Sweden: Riksbank keeps rate in negative territory and expands bond-buying stimulus

July 1, 2015

At its monetary policy meeting on 1 July, the Central Bank (Riksbank) decided to cut the repo rate from minus 0.25% to minus 0.35% and extend the purchases of government bonds by SEK 45 billion. The Bank introduced negative interest rates for the first time ever in February and made a further cut to the current level in March to counteract persistently-weak inflationary pressures. The Bank’s decision to cut the repo rate and expand its bond purchasing program comes as inflationary pressures are gradually pick up, indicating that the unconventional policy approach employed by the Bank is having an effect.

In its accompanying statement, the Bank explained that uncertainty surrounding external factors, particularly the developments regarding the Greek sovereign debt crisis, call for a more accommodative monetary stance to ensure that inflationary pressures do not abate. The Bank also stated that the krona had appreciated more than expected against other currencies, thereby fueling concerns over its effect on the prices of imported goods and posing a risk to the gradual upturn in inflation. The Bank noted that, although it is necessary for policy to be accommodative at this time, measures must be taken to ensure that current household debt levels do not expand and create imbalances in the economy. To this end, the government and authorities must act to reduce household debt levels and remain vigilant in the face of such risks.
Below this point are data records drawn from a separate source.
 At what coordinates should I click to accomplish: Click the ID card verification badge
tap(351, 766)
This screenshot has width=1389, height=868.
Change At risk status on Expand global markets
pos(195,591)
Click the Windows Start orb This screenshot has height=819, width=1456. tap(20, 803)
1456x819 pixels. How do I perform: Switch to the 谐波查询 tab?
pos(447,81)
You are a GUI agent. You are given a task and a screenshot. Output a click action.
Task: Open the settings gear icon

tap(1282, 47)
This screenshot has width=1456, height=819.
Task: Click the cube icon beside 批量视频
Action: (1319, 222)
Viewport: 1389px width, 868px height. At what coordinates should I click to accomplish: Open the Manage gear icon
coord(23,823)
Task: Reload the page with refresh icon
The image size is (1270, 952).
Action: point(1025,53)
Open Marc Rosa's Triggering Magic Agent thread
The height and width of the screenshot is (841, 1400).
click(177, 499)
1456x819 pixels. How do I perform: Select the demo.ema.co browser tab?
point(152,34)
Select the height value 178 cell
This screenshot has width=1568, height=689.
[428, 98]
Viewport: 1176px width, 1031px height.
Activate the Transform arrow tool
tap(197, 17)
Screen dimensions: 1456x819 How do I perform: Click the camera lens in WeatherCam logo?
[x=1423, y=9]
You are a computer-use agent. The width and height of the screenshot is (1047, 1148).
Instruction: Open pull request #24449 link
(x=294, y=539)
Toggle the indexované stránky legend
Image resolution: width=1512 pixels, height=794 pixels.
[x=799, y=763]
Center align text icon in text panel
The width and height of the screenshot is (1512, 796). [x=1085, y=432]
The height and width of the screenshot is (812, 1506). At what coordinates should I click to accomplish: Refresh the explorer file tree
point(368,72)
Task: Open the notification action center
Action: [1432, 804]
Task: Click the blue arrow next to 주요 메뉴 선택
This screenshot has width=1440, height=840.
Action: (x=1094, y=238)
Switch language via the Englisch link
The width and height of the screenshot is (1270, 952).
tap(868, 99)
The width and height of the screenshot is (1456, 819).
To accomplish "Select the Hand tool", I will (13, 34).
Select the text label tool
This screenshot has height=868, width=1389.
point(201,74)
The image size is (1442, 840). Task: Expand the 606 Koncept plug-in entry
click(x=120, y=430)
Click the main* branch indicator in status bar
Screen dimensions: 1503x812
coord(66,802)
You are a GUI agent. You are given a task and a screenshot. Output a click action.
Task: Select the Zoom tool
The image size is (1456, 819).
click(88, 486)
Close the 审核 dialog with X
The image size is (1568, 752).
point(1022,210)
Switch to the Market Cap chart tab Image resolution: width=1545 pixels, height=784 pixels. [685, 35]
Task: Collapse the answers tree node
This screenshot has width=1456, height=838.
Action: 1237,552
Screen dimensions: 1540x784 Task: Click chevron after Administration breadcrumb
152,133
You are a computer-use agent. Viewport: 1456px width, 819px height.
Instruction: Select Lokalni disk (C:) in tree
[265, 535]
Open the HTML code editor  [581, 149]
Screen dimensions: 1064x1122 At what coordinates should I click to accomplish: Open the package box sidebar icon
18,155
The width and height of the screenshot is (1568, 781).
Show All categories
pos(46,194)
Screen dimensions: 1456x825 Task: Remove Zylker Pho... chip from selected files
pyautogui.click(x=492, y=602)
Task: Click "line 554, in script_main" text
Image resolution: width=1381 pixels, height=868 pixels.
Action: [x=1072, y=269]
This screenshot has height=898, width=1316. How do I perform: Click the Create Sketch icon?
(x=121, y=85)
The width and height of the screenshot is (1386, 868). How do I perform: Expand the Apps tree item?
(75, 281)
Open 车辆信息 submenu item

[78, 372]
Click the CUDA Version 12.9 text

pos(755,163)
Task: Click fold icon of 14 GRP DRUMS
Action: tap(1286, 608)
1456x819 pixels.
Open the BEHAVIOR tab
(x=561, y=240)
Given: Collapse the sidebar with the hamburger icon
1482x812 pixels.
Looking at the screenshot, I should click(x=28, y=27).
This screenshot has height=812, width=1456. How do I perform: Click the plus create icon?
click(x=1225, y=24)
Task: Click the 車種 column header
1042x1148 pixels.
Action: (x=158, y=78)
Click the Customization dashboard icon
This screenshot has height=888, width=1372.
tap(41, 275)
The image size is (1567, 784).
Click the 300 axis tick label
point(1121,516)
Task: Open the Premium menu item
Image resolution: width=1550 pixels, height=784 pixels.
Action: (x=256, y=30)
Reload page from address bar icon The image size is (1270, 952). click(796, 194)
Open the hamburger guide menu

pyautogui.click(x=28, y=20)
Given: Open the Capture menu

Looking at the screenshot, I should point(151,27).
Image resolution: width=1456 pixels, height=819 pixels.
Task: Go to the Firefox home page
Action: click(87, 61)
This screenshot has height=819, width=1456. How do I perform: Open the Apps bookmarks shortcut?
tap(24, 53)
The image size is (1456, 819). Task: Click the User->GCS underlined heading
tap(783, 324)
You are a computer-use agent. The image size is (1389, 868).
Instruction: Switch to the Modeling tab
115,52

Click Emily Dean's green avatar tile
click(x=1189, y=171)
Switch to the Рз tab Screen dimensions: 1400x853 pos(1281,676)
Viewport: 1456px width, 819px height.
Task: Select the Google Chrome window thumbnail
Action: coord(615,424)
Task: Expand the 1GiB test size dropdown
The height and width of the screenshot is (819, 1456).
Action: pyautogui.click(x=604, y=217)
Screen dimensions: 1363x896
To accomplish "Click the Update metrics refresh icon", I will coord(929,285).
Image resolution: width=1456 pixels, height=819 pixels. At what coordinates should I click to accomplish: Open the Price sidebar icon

In addition to cutting the repo rate, the Bank also extended its bond purchasing program that was introduced in February to further stimulate inflation in the economy. The purchases decided upon at the last monetary policy meeting, which took place in April, will conclude in September, after which the new round of purchases will come into effect. The SEK 45 billion extension brings the total value of the unprecedented program to SEK 135 billion.

Finally, Riksbank reiterated that it is fully committed to ensuring that inflation rises and that it is prepared to make further moves if necessary. This includes the possibility of additional rate cuts and an extension of government bond purchases. Moreover, the Bank stated that, “the purchase of other types of securities and the launch of a company lending program via the banks may also come into question.”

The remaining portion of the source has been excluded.